Project date: 14 November 2023
Link: https://bit.ly/AIcampaigning
This report offers a wide-ranging exploration of how artificial intelligence is reshaping the landscape of political campaigning and civic engagement. Drawing on months of workshops, hack days, and collaboration across networks like the Civic AI Observatory and the Progressive AI Network, the guide is both a practical briefing and a strategic reflection on the promises and pitfalls of emerging AI tools.
At its core, the report outlines how tools such as ChatGPT, Midjourney, and Whisper are opening up new possibilities for campaigners.
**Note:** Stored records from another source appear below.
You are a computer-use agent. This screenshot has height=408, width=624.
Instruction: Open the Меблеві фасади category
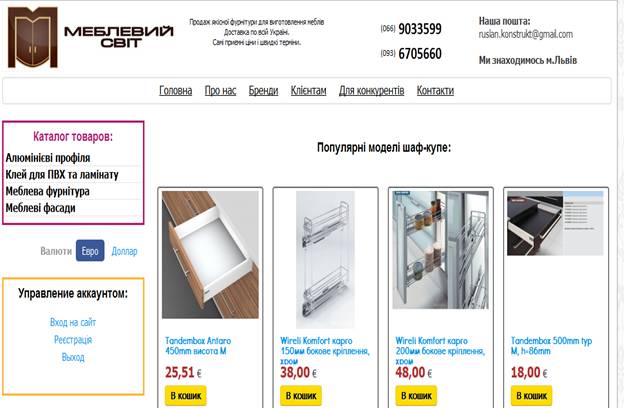pos(40,208)
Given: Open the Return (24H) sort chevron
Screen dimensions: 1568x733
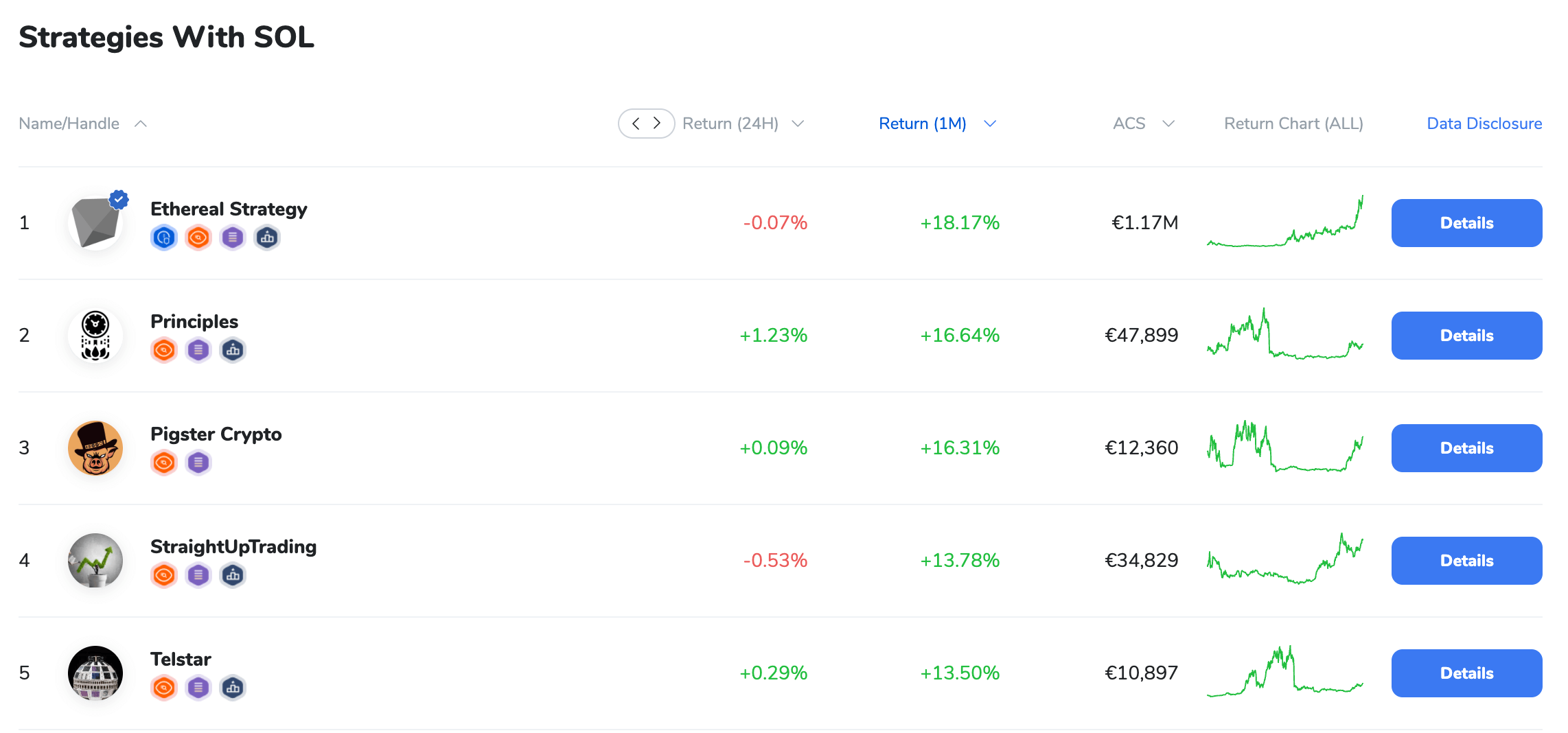Looking at the screenshot, I should [798, 124].
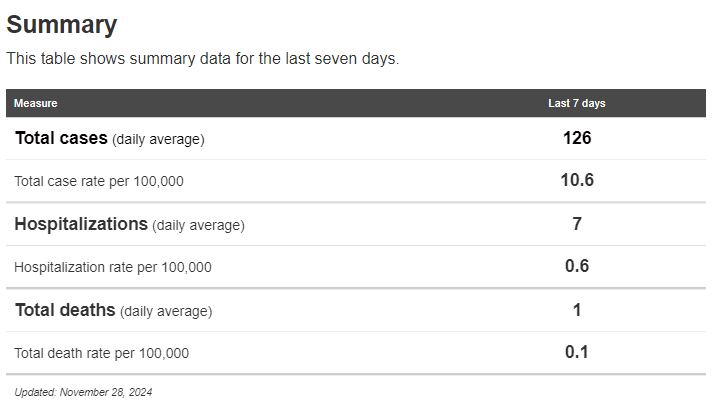Click the 0.6 hospitalization rate value

click(x=577, y=266)
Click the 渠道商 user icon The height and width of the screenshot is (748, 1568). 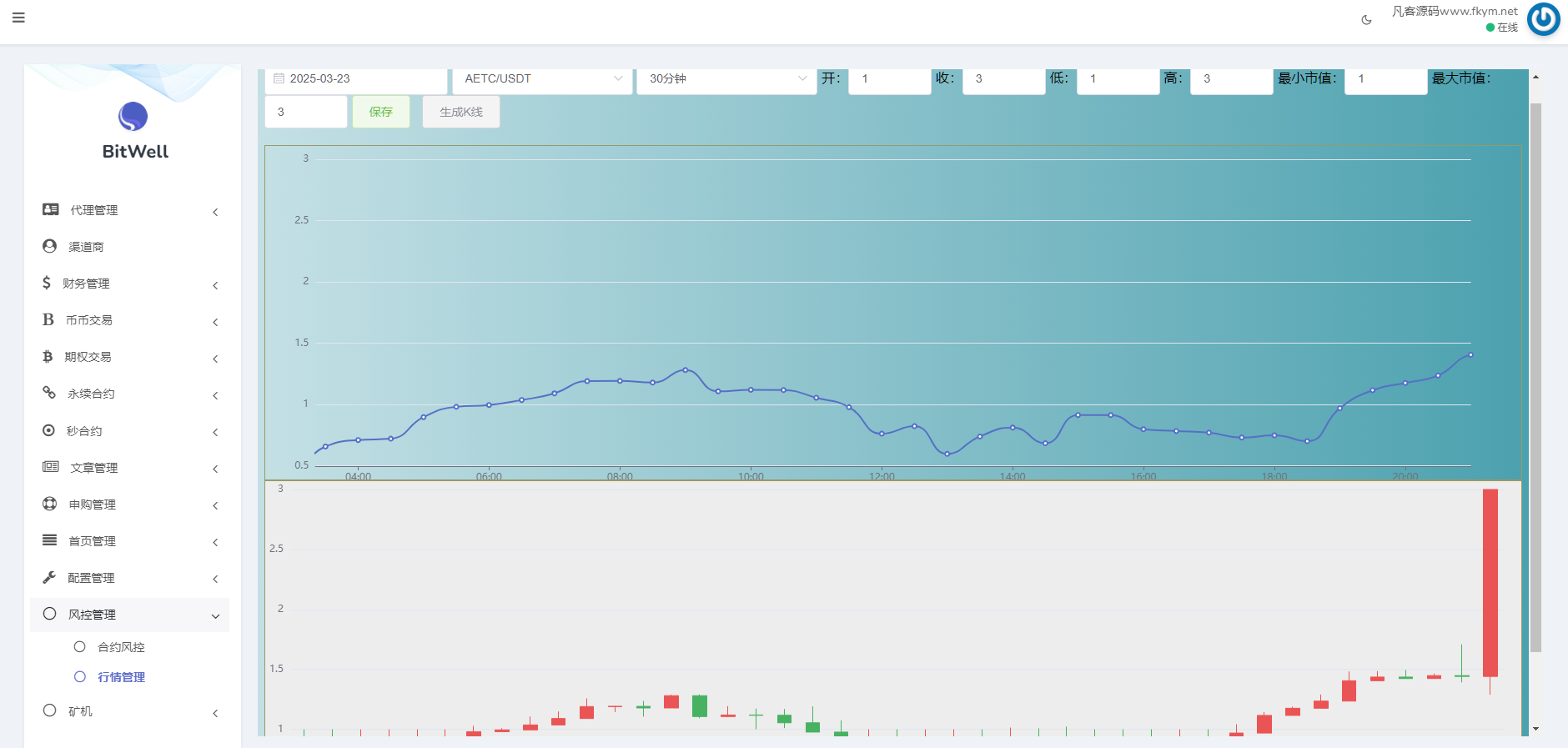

These include accelerating content creation, improving internal knowledge management, enabling more personalised voter engagement, and increasing the capacity of smaller campaigning organisations to punch above their weight. From generating email drafts and social media posts to helping volunteers find information faster, AI has the potential to streamline day-to-day work and free up more time for human-to-human organising.
However, these opportunities are balanced by serious challenges. The report warns that AI models can produce false or misleading information, spread disinformation, and reflect the biases of the data they are trained on. There are also risks around privacy, reputational harm, and the potential for AI to erode public trust—especially if used unethically or without transparency. Tools that generate synthetic content, like AI-generated images or chatbot-driven engagement, must be handled with care to avoid misleading audiences or fuelling polarisation.
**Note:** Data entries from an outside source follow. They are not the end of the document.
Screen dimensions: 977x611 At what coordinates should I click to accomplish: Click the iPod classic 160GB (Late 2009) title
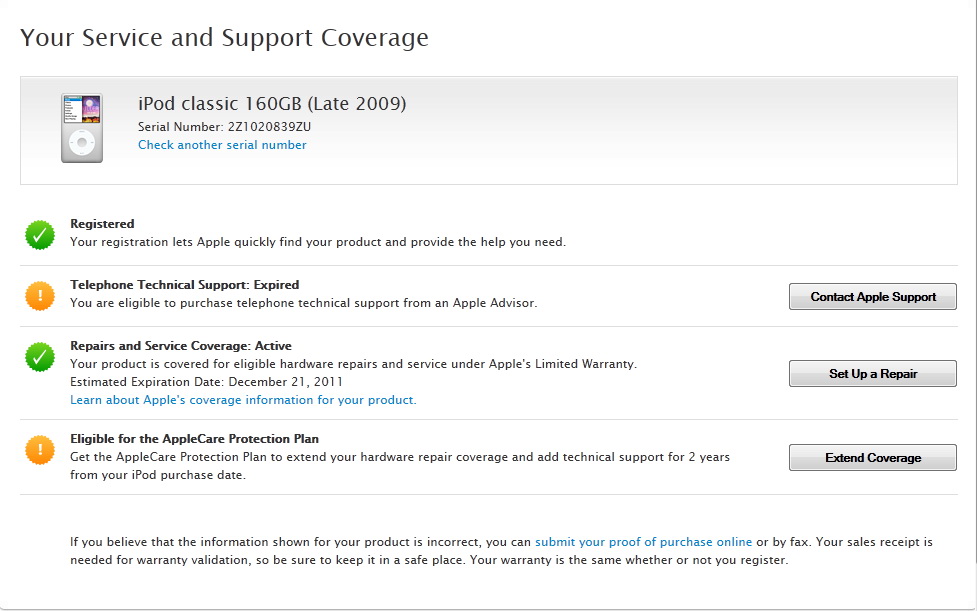pos(272,104)
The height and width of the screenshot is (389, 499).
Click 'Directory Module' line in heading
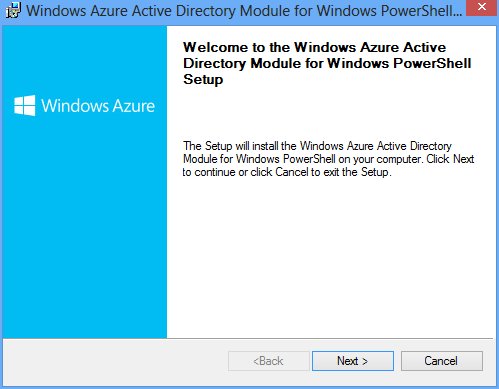coord(242,63)
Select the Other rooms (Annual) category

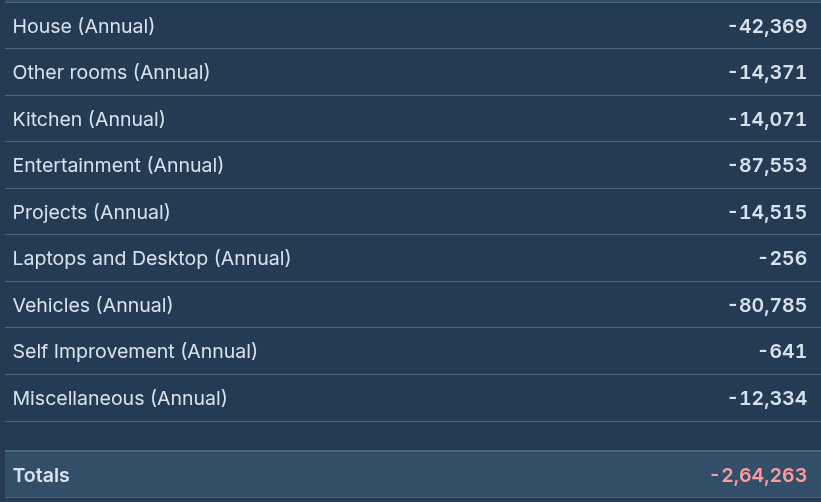pyautogui.click(x=111, y=72)
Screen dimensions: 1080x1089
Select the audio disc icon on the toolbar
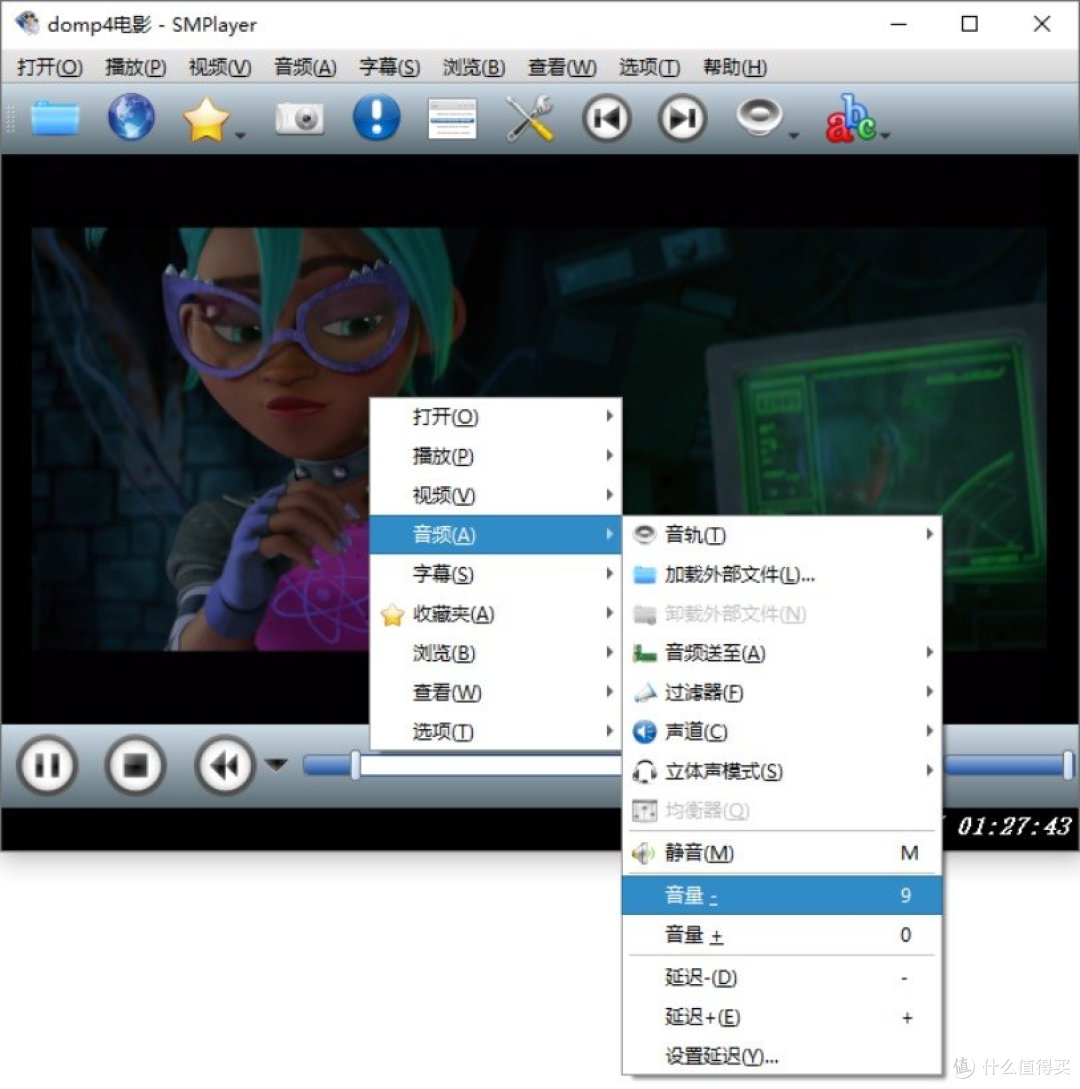[x=757, y=117]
The guide is grounded in real-world case studies. It highlights examples like Swindon Council, which dramatically reduced translation costs using AI, and Citizens Advice Scotland, which trialled AI chatbots to support service delivery. It also explores more controversial uses, such as the DeSantis campaign’s deployment of AI bots to chat with voters, and Amnesty International’s use of AI-generated protest images—raising important ethical questions about authenticity and public perception.
To help organisations navigate this complex terrain, the report offers a nine-step strategic approach. It encourages teams to develop AI usage policies, map out opportunities in their workflows, experiment carefully, train staff, and remain committed to ongoing evaluation and ethical scrutiny. The emphasis throughout is on using AI to support—not replace—human judgement, empathy, and accountability.